• [SUPPLIED DATA]
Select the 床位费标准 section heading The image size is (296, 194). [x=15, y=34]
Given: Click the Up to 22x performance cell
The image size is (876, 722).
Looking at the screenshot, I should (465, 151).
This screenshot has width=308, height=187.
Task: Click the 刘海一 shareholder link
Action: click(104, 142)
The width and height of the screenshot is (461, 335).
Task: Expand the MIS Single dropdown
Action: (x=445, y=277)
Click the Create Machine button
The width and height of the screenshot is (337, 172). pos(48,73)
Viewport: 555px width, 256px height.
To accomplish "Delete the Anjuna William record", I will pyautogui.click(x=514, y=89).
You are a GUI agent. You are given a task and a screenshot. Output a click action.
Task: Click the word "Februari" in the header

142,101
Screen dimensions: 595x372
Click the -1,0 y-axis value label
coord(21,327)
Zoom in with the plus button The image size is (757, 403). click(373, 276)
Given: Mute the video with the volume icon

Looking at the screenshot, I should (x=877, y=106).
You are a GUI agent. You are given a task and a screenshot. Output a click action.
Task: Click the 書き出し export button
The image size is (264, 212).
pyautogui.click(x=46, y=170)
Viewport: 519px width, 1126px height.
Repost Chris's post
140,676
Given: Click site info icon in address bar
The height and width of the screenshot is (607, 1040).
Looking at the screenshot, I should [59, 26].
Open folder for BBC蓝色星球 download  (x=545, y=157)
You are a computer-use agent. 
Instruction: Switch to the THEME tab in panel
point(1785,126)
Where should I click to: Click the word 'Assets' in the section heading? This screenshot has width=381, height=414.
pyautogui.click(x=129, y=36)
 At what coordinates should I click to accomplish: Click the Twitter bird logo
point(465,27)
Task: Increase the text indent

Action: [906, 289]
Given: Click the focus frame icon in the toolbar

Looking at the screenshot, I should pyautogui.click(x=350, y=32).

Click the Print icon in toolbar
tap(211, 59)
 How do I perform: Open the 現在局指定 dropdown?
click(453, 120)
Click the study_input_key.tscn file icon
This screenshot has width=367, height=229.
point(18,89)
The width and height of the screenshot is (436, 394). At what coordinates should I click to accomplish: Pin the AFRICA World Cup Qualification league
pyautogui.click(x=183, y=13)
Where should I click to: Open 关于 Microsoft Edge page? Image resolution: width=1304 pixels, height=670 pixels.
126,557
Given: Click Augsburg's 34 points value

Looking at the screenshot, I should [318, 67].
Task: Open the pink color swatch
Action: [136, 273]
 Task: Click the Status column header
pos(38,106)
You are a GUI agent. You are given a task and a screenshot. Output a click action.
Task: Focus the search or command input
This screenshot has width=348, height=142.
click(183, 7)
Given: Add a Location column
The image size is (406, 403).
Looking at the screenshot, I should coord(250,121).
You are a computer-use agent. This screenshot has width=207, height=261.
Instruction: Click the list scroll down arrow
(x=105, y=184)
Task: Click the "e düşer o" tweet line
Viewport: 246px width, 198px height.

• [PROBLEM TO WORK ON] Update the material above by changing each "GUI agent" to "screen assistant", keeping every other line as it is.

• [ANSWER BELOW]
Select the 床位费标准 section heading The image size is (296, 194). [x=15, y=34]
Given: Click the Up to 22x performance cell
The image size is (876, 722).
Looking at the screenshot, I should (465, 151).
This screenshot has width=308, height=187.
Task: Click the 刘海一 shareholder link
Action: click(104, 142)
The width and height of the screenshot is (461, 335).
Task: Expand the MIS Single dropdown
Action: (x=445, y=277)
Click the Create Machine button
The width and height of the screenshot is (337, 172). pos(48,73)
Viewport: 555px width, 256px height.
To accomplish "Delete the Anjuna William record", I will pyautogui.click(x=514, y=89).
You are a screen assistant. You are given a task and a screenshot. Output a click action.
Task: Click the word "Februari" in the header

142,101
Screen dimensions: 595x372
Click the -1,0 y-axis value label
coord(21,327)
Zoom in with the plus button The image size is (757, 403). click(373, 276)
Given: Mute the video with the volume icon

Looking at the screenshot, I should (x=877, y=106).
You are a screen assistant. You are given a task and a screenshot. Output a click action.
Task: Click the 書き出し export button
The image size is (264, 212).
pyautogui.click(x=46, y=170)
Viewport: 519px width, 1126px height.
Repost Chris's post
140,676
Given: Click site info icon in address bar
The height and width of the screenshot is (607, 1040).
Looking at the screenshot, I should [59, 26].
Open folder for BBC蓝色星球 download  (x=545, y=157)
You are a computer-use agent. 
Instruction: Switch to the THEME tab in panel
point(1785,126)
Where should I click to: Click the word 'Assets' in the section heading? This screenshot has width=381, height=414.
pyautogui.click(x=129, y=36)
 At what coordinates should I click to accomplish: Click the Twitter bird logo
point(465,27)
Task: Increase the text indent

Action: [906, 289]
Given: Click the focus frame icon in the toolbar

Looking at the screenshot, I should pyautogui.click(x=350, y=32).

Click the Print icon in toolbar
tap(211, 59)
 How do I perform: Open the 現在局指定 dropdown?
click(453, 120)
Click the study_input_key.tscn file icon
This screenshot has width=367, height=229.
point(18,89)
The width and height of the screenshot is (436, 394). At what coordinates should I click to accomplish: Pin the AFRICA World Cup Qualification league
pyautogui.click(x=183, y=13)
Where should I click to: Open 关于 Microsoft Edge page? Image resolution: width=1304 pixels, height=670 pixels.
126,557
Given: Click Augsburg's 34 points value

Looking at the screenshot, I should [318, 67].
Task: Open the pink color swatch
Action: [136, 273]
 Task: Click the Status column header
pos(38,106)
You are a screen assistant. You are given a task and a screenshot. Output a click action.
Task: Focus the search or command input
This screenshot has width=348, height=142.
click(183, 7)
Given: Add a Location column
The image size is (406, 403).
Looking at the screenshot, I should coord(250,121).
You are a computer-use agent. This screenshot has width=207, height=261.
Instruction: Click the list scroll down arrow
(x=105, y=184)
Task: Click the "e düşer o" tweet line
Viewport: 246px width, 198px height.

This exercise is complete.